Your assignment: Copy out each line below that has the word "agent" in it.

Recorded information:

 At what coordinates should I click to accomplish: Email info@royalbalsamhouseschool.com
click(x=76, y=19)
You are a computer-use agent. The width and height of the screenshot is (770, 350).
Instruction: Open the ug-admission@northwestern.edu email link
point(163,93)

==

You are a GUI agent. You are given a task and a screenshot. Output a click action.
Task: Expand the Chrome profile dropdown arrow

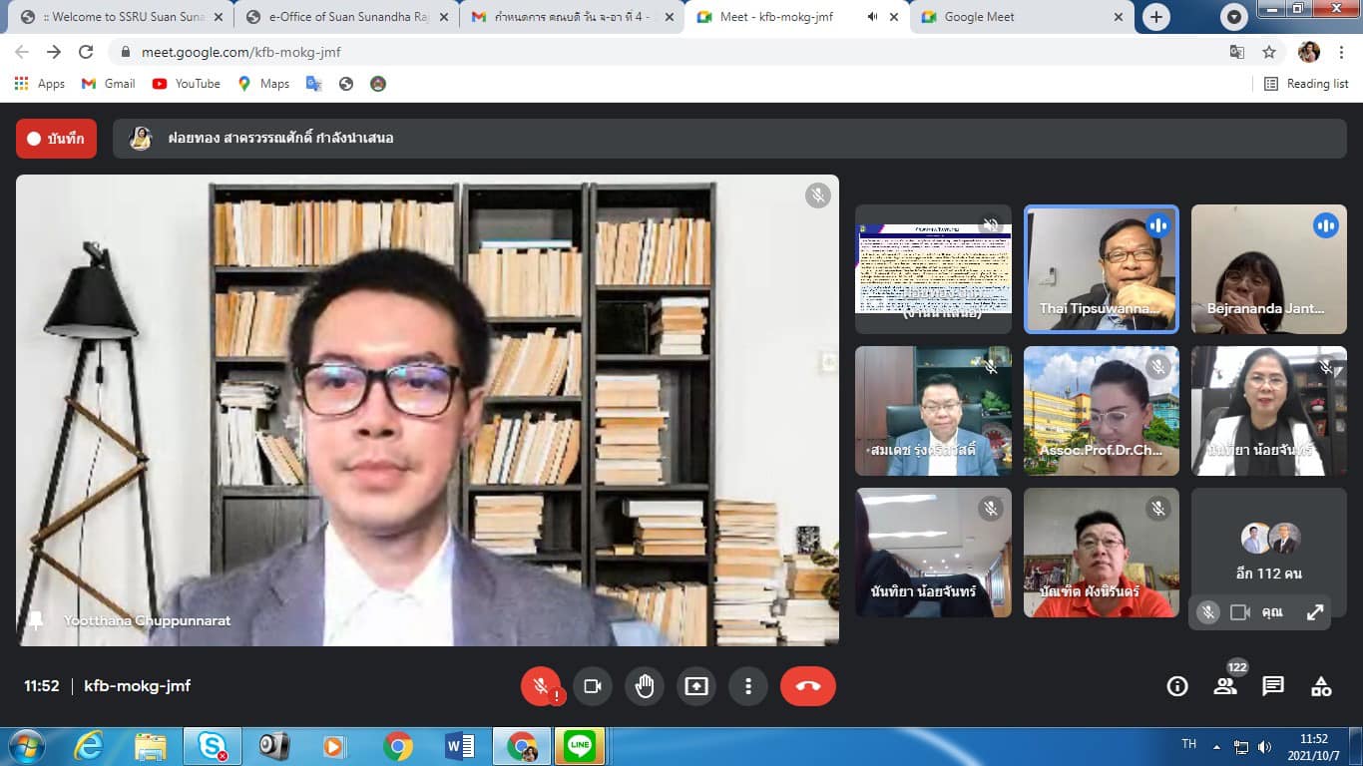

Response to the task:
You are a computer-use agent. The width and height of the screenshot is (770, 350).
You are a GUI agent. You are given a task and a screenshot. Output a click action.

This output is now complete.